What if the story of the Premier League title race could be told in two passes?

Not two particular passes. Any pair of passes. Every pair, in fact.

That’s impossible to do just by watching the games. Passes wash over you hundreds at a time, week in and week out, with the non-stop ping-ping-ping of an overcaffeinated groupchat. You skim past most of them, pay attention to a few, and probably don’t remember much later except a few zingers here and there. No offence to Pep Guardiola, Jurgen Klopp and Mikel Arteta, but if you got a notification for every Premier League pass you would have muted these guys years ago.

Over time, though, the passes acquire a shape. Players start to vibe with each other. Rapports develop. Patterns proliferate like inside jokes. Lines of attack become as familiar as well-worn arguments. The basic unit of exchange is the passing pair, like a call and response: receive here like this, pass there like that. Tactics are a conversation.
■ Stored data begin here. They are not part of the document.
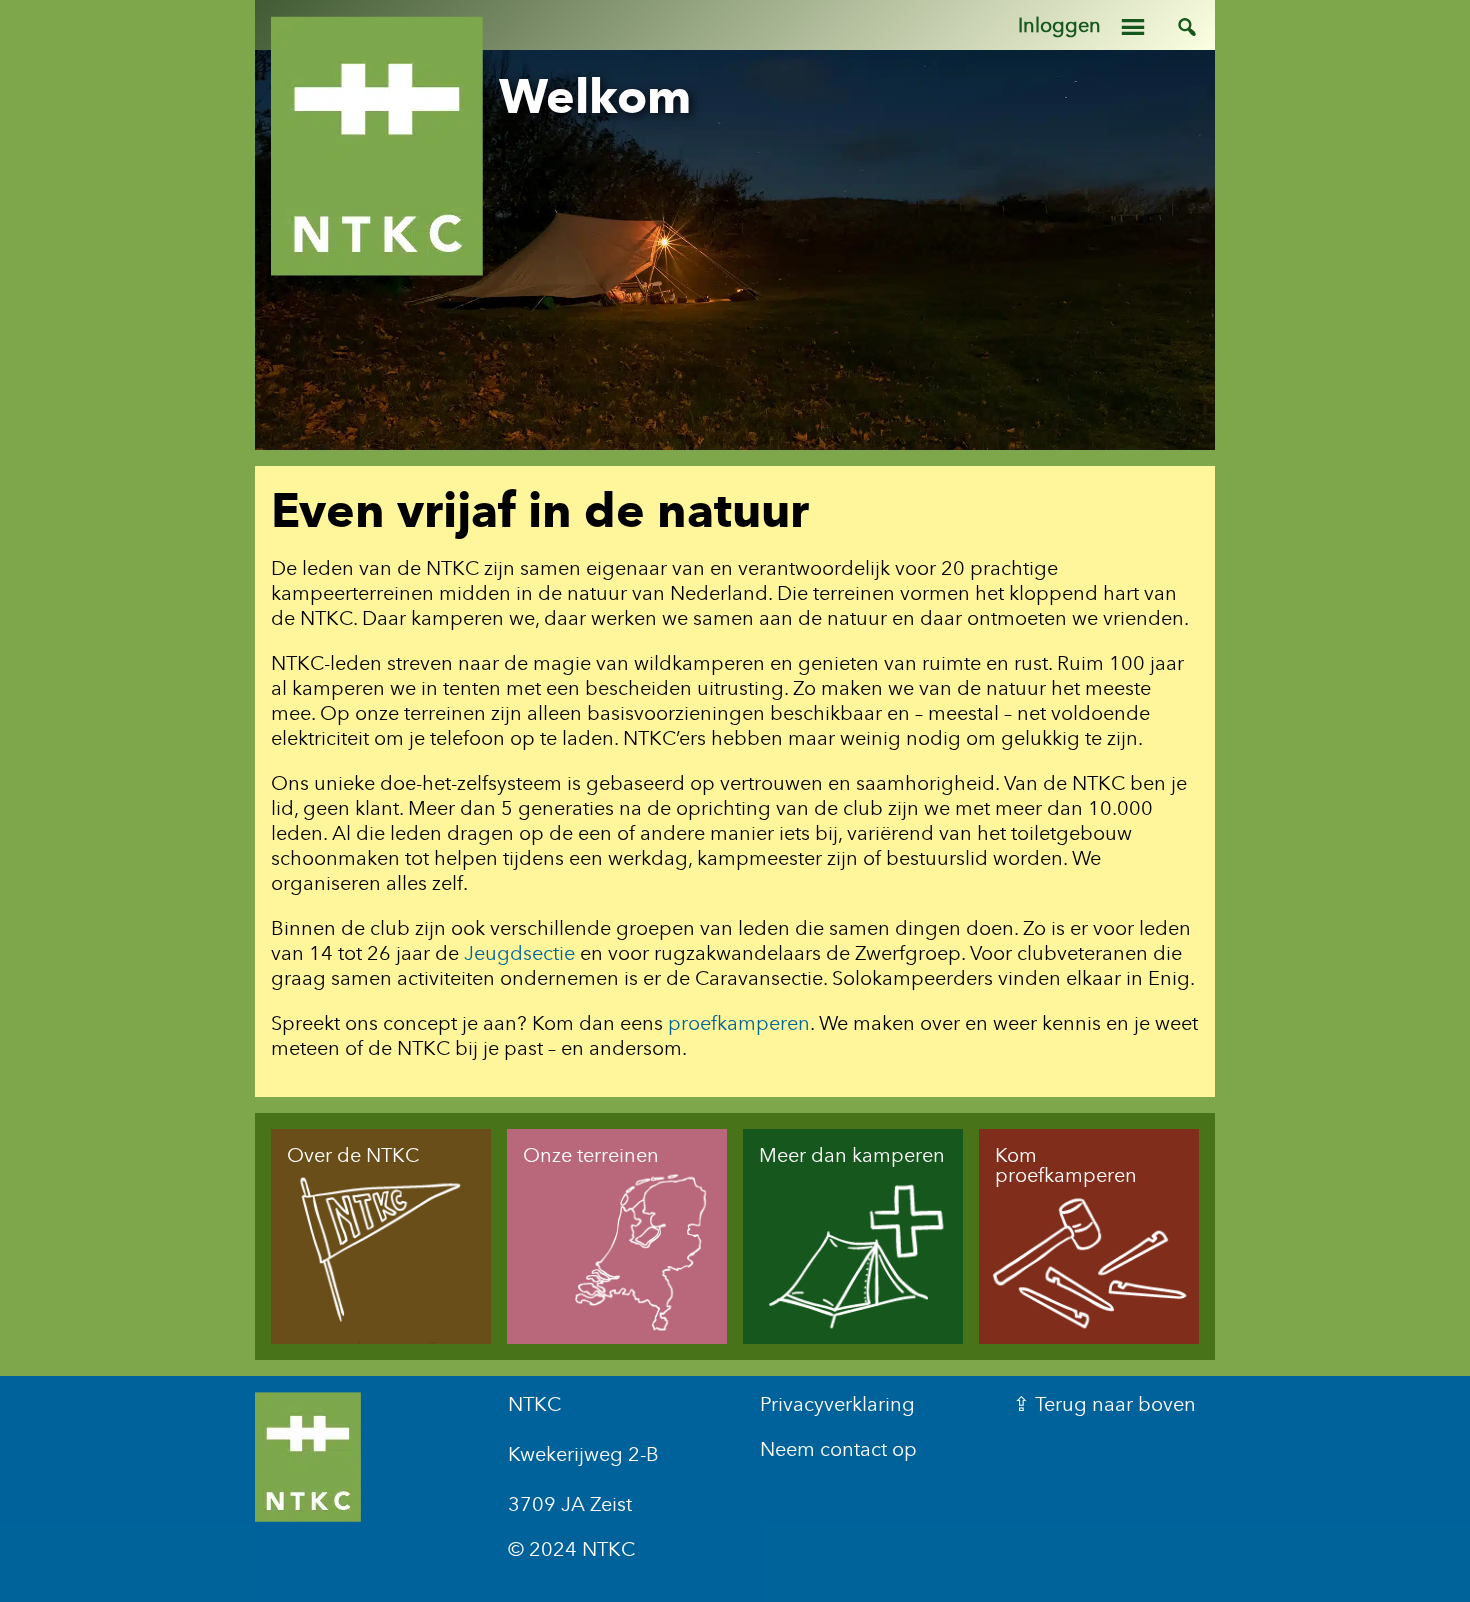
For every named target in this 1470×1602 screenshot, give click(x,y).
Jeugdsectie (519, 953)
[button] (1154, 25)
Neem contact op (838, 1449)
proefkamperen (739, 1023)
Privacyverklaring (837, 1404)
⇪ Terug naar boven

Thanks to mountains of football data, we can scroll through the pass log and take the measure of the entire season, one pair of passes at a time, until the personality of each team emerges from the deluge of details. Whoever wins this very tight Premier League race — and at this point, frankly, your bet is as good as anyone’s — it will go down as a contest not just of wills but of contrasting styles of play.

But we’re already getting ahead of ourselves. Let’s start with how Arsenal became boring — and scary good.

Arsenal

The last time we saw the current Premier League leaders in league play, they were slowly squashing Brentford like one of those hydraulic press videos.

For minutes on end, Arsenal would win the ball in the opposing half, swing it out to the wing, combine, attack, counter-press, repeat. In the rare moments they didn’t have possession, they weren’t so much defending as tapping their toes and checking their watches, waiting for the ball to fall out of the sky so they could run the whole thing back again.

Maybe this sort of football is fun for you. For the colour commentator on TV, it seemed to offend some sense of fairness, though he dressed it up as a tactical concern.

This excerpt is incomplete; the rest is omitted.